"J’ai choisi « Happy » car j’adore cette chanson, dans sa production originale, son esprit : elle porte bien son nom et fait du bien à tout le monde. C’est une chanson solaire que j’adore écouter. Alors c’était l’occasion de la reprendre d’une manière suffisamment originale pour être amusante, car finalement je ne sais pas si j’aurais pensé à le faire tellement c’est un tube.
J’ai été impressionnée par l’exigence acoustique de leur travail, et par tous les changements et précision d’installation que cela exige. Leurs sons sont délicats et donnent de l’espace à la voix. Au sujet de l’enregistrement, le refrain tournant toujours autour de la même note, c’était très fatigant de le chanter une vingtaine de fois de suite!
Cela m’a amusée de l’enregistrer en lisant scolairement les paroles alors que j’ai beaucoup dansé dessus : on pense tous la connaitre par coeur mais en fait pas du tout. Je l’ai chantonnée tellement de fois sans en connaître les paroles… maintenant plus besoin de texte pour le karaoké !"
Le camarade du trio, Clément Ducol - lui aussi passé par la classe de percussions - a choisi avec eux les tubes qu’il a réarrangés pour le trio. En commençant par les déshabiller, n’en gardant que l’épure. Une fois ces morceaux mis à nus, il a envoyé une partition semée d’indications qui restaient à éprouver… et a rejoint le trio pour traduire tout cela en musique. Quitte à inventer, bricoler, faire construire sur mesure d’immenses lames sonnant aussi grave que les basses boostées, ou même plaquer sur les marimbas une feuille d’aluminium pour simuler une saturation… Tout est artifice, et pourtant tout est naturel. Logiquement analogique. Et strictement chorégraphié : les déplacements des mains sur les claviers de bois, les changements d’instruments ou de baguettes…Les trois funambules de cet orchestre de poche font valser leurs maillets sur les lames des marimbas, et les sons qu’ils tirent du bois vibrent dans le ventre et éclatent en comètes dans la tête.

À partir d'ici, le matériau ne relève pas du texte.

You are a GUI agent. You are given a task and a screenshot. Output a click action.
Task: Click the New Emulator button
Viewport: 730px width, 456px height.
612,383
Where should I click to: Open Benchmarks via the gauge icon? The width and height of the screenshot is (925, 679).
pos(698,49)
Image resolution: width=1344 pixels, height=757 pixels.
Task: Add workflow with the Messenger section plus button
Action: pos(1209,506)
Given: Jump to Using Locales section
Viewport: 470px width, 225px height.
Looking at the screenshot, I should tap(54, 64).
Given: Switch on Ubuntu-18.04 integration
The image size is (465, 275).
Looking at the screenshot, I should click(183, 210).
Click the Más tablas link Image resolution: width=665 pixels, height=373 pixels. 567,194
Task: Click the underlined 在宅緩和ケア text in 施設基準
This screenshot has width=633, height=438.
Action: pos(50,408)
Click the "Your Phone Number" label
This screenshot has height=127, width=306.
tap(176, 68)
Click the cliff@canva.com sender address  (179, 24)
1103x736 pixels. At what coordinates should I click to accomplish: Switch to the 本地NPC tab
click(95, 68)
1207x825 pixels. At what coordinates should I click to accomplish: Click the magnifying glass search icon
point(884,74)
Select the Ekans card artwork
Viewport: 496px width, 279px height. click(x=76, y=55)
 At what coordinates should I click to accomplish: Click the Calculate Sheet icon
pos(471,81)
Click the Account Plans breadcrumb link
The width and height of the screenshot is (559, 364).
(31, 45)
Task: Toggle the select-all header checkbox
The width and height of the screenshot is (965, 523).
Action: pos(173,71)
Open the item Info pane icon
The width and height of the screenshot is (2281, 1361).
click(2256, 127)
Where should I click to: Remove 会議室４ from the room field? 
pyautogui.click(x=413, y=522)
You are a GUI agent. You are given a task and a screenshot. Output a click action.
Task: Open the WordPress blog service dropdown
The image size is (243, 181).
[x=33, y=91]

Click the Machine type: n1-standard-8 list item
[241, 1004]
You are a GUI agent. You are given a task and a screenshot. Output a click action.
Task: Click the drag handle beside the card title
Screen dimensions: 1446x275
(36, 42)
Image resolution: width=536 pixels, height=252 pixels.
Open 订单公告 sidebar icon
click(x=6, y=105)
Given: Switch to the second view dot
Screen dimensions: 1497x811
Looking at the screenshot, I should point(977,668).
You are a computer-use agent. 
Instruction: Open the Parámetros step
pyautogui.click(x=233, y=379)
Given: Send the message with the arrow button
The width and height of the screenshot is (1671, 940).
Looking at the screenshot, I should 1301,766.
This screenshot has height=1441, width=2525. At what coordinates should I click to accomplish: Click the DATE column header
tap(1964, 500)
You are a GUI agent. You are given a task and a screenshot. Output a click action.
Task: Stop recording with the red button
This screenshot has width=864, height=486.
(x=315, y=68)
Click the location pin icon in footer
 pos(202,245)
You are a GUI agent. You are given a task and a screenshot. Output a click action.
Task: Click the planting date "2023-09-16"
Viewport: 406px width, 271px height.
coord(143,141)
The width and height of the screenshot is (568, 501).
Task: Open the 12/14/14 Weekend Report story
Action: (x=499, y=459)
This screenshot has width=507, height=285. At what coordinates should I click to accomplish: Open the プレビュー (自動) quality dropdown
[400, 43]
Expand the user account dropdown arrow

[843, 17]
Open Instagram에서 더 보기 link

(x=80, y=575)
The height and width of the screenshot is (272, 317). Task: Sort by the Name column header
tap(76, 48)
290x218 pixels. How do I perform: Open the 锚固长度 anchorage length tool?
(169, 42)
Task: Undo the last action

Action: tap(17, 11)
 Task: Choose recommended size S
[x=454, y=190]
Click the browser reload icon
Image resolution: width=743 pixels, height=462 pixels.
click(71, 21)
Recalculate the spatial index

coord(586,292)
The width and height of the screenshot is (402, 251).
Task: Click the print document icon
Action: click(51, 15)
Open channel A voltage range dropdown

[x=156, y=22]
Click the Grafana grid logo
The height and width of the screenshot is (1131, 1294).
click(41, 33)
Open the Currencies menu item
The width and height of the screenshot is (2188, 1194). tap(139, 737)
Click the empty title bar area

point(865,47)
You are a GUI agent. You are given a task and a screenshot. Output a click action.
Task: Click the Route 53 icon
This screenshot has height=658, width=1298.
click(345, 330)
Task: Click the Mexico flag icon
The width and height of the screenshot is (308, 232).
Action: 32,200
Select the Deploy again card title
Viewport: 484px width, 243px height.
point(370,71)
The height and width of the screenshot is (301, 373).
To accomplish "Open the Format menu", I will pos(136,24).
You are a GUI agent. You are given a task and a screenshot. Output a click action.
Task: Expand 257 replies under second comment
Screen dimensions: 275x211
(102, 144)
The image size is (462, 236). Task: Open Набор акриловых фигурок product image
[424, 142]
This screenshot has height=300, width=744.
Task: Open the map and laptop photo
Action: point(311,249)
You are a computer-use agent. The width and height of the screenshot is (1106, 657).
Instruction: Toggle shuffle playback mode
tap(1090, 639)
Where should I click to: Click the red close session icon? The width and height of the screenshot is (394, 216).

Ces chercheurs, dont les expériences combinent la précision de la physique et l’imagination de la pataphysique, sont en quête de nouveaux sons comme d’autres de nouvelles molécules. Ils ont fini par trouver une formule instrumentale inédite, qui n’appartient qu’à eux, pensée pour épouser les voix de celles et ceux qu’ils ont conviés pour reprendre ces chansons. Après la chimie donc, l’alchimie : Camille – avec toute son énergie, fait valser Don’t Stop the Music (Rihanna) en mode organique, Blick Bassy repeint One Last Time (Ariana Grande) aux couleurs de sa langue maternelle, le bassa, et lui offre un supplément d’âme. Quant à Malik Djoudi, il enveloppe Super Rich Kids (Frank Ocean) de subtiles textures éthérées, sa voix au diapason des lames et des étincelles célestes du trio. Camélia Jordana, elle aussi, a apposé sa patte : elle a fait tamiser les lumières du studio et ralentir le tempo d’un Dance Monkey… transformé ici en cérémonie ! La voix de Sandra Nkaké, lovée dans une cascade cristalline de verres, a fait de Video Games (Lana del Rey) un mystère solennel et sublime. Tous ont donc insufflé leur énergie, leur douceur, leur grain de voix, celui de leurs folies… et mille autres nuances qui participent de cette sensation troublante que les Anglo-Saxons désignent par un terme français : « déjà vu ». Comme un ancien amour qu’on redécouvre avec des yeux nouveaux, un air qui revient de loin mais serait né aujourd’hui, familier mais jamais vu… ou mieux : déjà vu, mais complètement inouï. Déjà vu, c’est le nom de cette magnifique expérience inédite, et de ce disque ovni.